**Task brief:** Without the pictures, reproduce the records that follow exactly.
BEGIN
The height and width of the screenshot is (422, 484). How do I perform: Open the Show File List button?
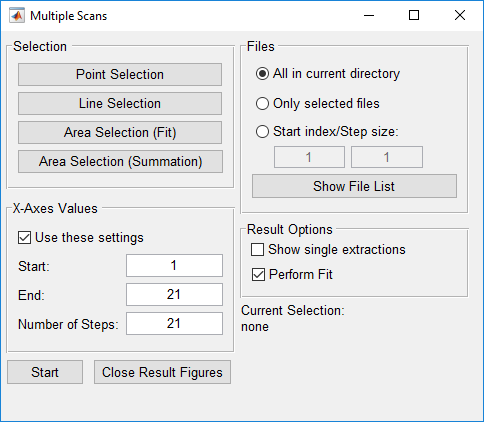(x=354, y=186)
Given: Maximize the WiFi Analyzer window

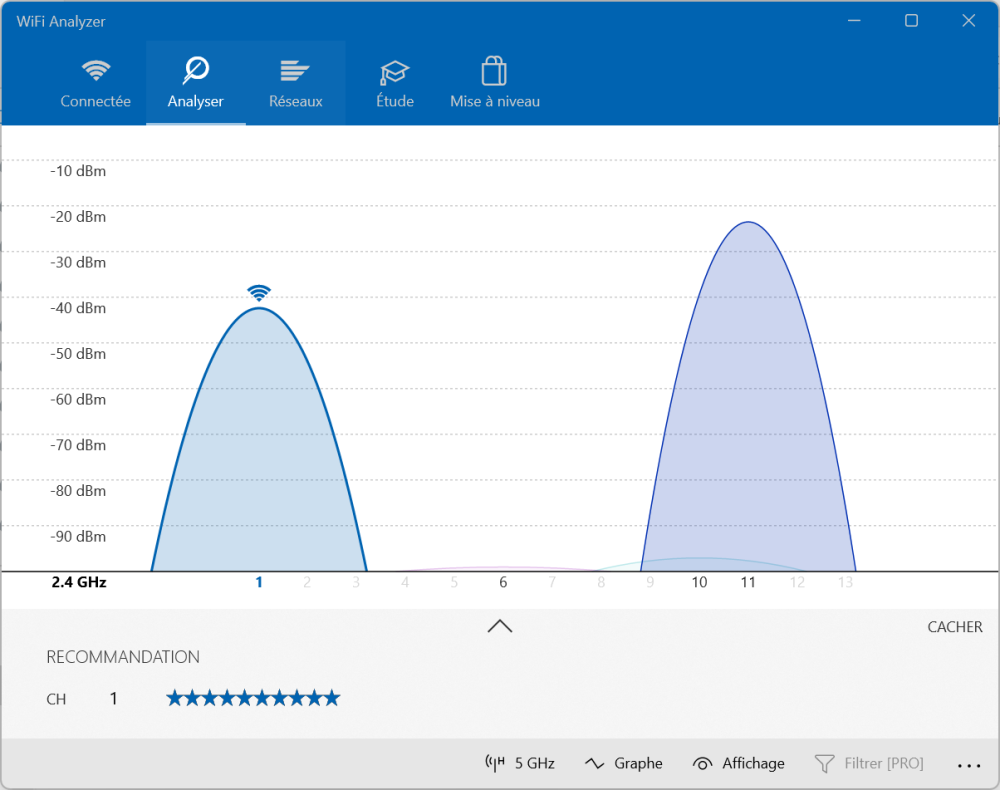Looking at the screenshot, I should point(911,21).
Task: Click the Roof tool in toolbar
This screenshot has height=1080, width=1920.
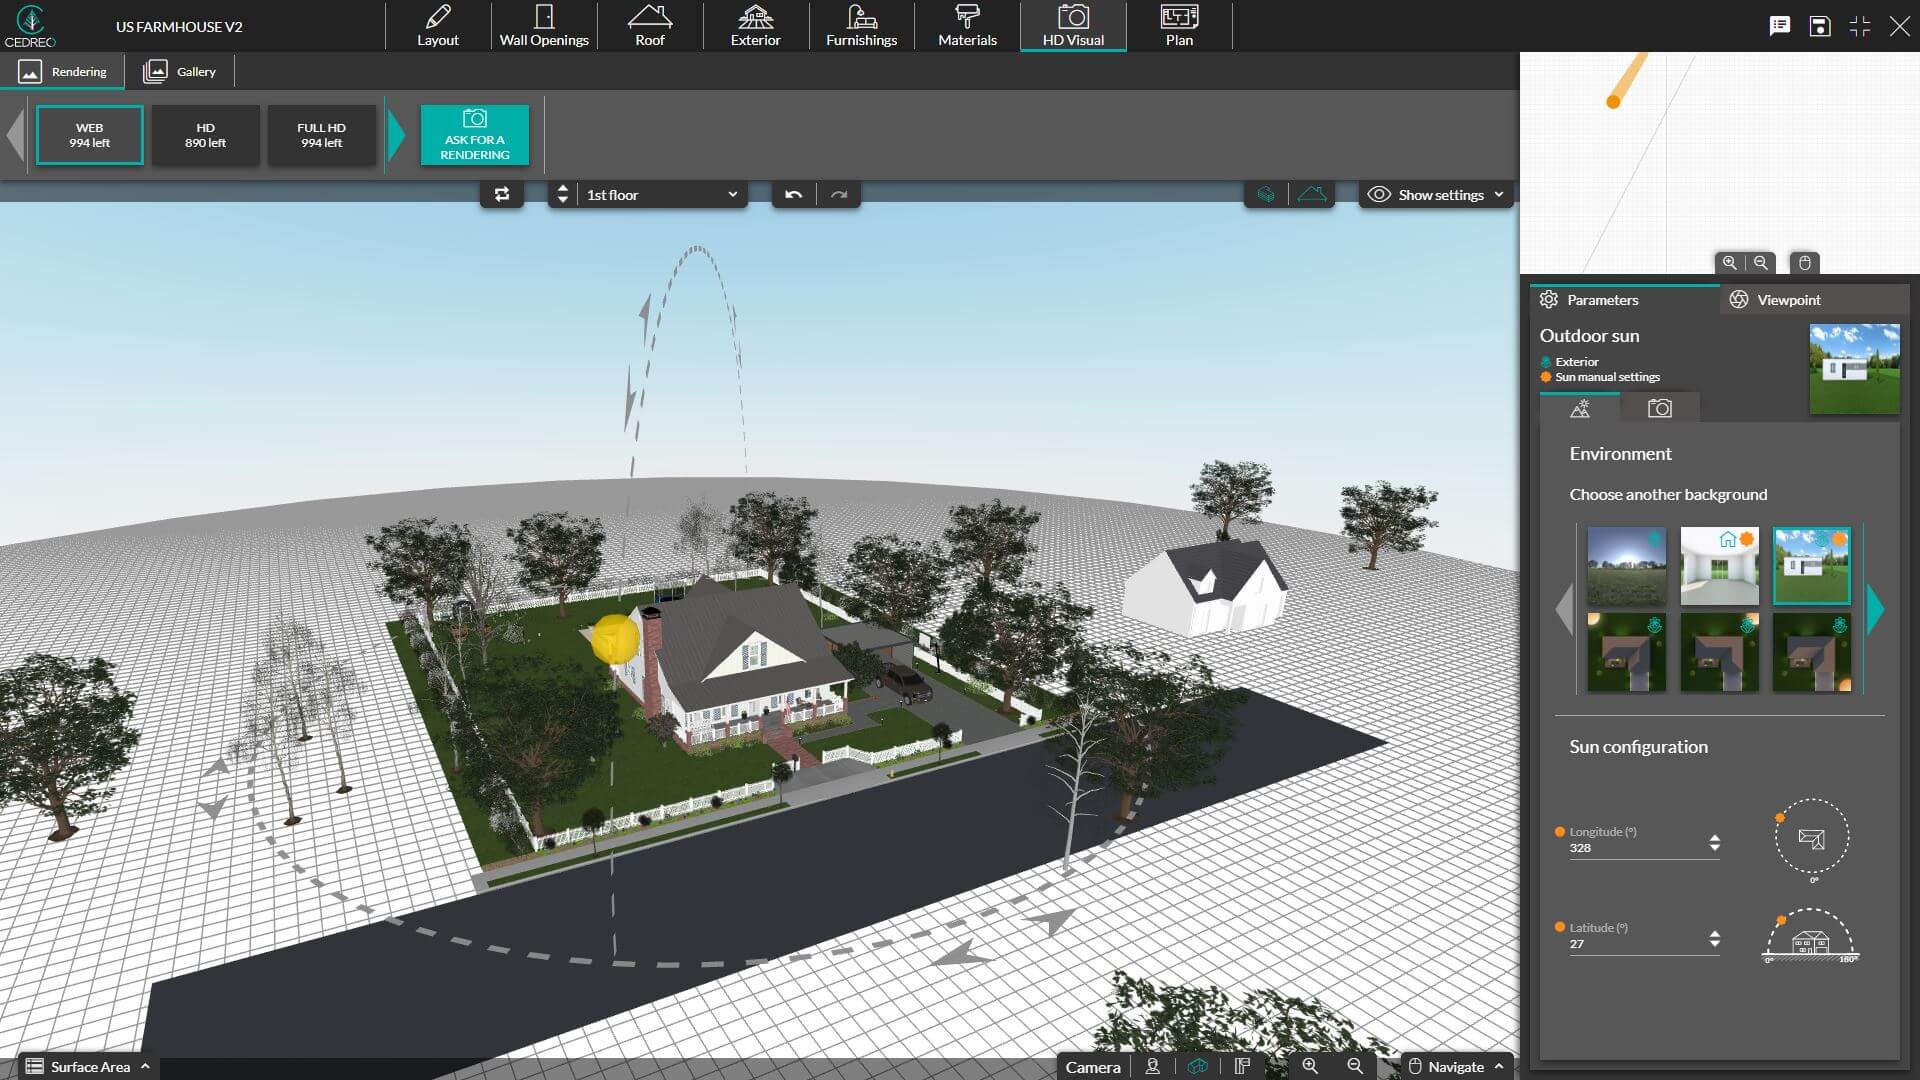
END
**Output:**
The height and width of the screenshot is (422, 484). How do I perform: Open the Show File List button?
(x=354, y=186)
Given: Maximize the WiFi Analyzer window

Looking at the screenshot, I should point(911,21).
Task: Click the Roof tool in toolbar
This screenshot has height=1080, width=1920.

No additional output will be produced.